Minister of Electricity and Dams
- In office 2016–2020

Minister of Finance
- In office 31 May 2009 – 26 August 2011
- President: Salva Kiir Mayardit
- Preceded by: Koul Athian Mawien
- Succeeded by: Kosti Manibe Ngai
- In office 12 January 2015 – 28 April 2016
- Preceded by: Aggrey Tisa Sabuni
- Succeeded by: Stephen Dhieu Dau

Personal details
- Party: SPLM

= David Deng Athorbei =

David Deng Athorbei (c. 1949 near Yirol, Lakes State), also sometimes wrongly referred to as David Deng Athorbie, is a South Sudanese politician and civil servant. Presently he is a member of parliament representing Yirol West. He has been Minister for Finance and Economic Planning, Minister of Roads, and Minister of Electricity and Dams in independent South Sudan.

== Background ==
David Deng Athorbei is born in 1949 (officially estimated age) in a village near the town of Yirol. Lakes State. He is a member of the Dinka ethnic group. He started his secondary school education in Rumbek, but completed it in Khartoum. He studied Business Administration at the University of Khartoum and received his Bachelor of Science in Business Administration (BSBA) in 1973. While working for the local government offices of Upper Nile province and Bahr El Ghazal province, he followed diploma courses at the University of Birmingham (Development Administration, 1979) and the University of Manchester (Local Planning, 1984). From 1987 to 1989 he worked for the relief organization Band Aid of Bob Geldof at their Khartoum office. As of mid 1989 David Deng Athorbei worked for the UNDP in Ethiopia for one year, after which he joined the SPLM.

==Civil servant during the Government of Southern Sudan==
After the signing of the Comprehensive Peace Agreement in 2005 in Nairobi which ended the Second Sudanese Civil War and established the semi-autonomous Government of Southern Sudan in Juba, David Athorbei has been Minister of Labour, Public Service & Human Resource Development (2005–2007), Minister of Transport and Roads (2007–2009), and Minister of Finance and Economic Planning (2009–2011). At the end of the latter period David Deng Athorbei printed the new South Sudanese currency, the South Sudanese Pound, which carries his signature as the Minister of Finance, and which was introduced shortly after independence of South Sudan.

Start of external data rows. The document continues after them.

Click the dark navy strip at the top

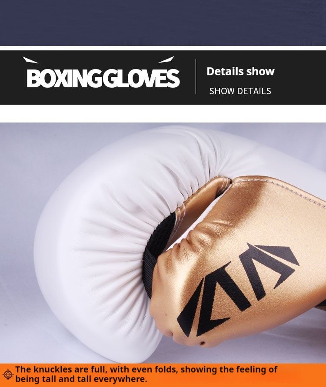pyautogui.click(x=163, y=23)
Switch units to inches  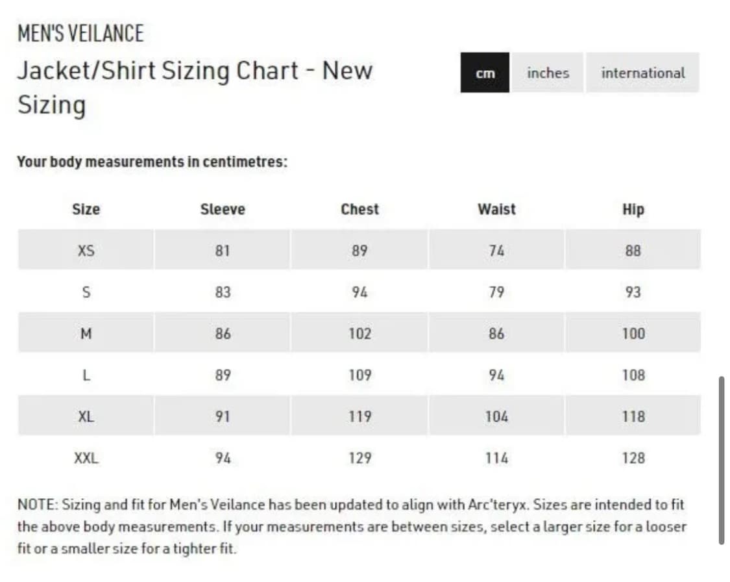[x=548, y=73]
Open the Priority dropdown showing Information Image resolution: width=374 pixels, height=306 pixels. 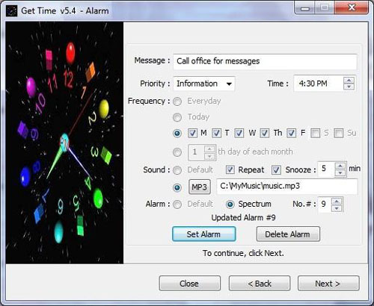point(204,84)
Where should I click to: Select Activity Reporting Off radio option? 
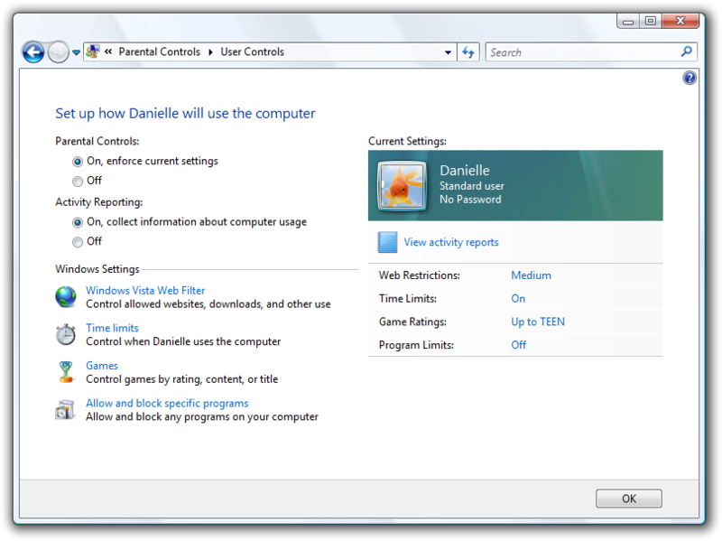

==Civil servant and politician in an Independent South Sudan==
Directly after independence of South Sudan on 9 July 2011, David Deng Athorbei continued as Minister of Finance and Economic Planning for two months (July - August), after which he continued as the Minister of Electricity and Dams, 2011–2012. From 2015–2016 he was Minister of Finance. From 2016 to 2020 he was again the Minister of Electricity and Dams.

David Deng Athorbei is a Member of Parliament for Yirol West county since 9 July 2011.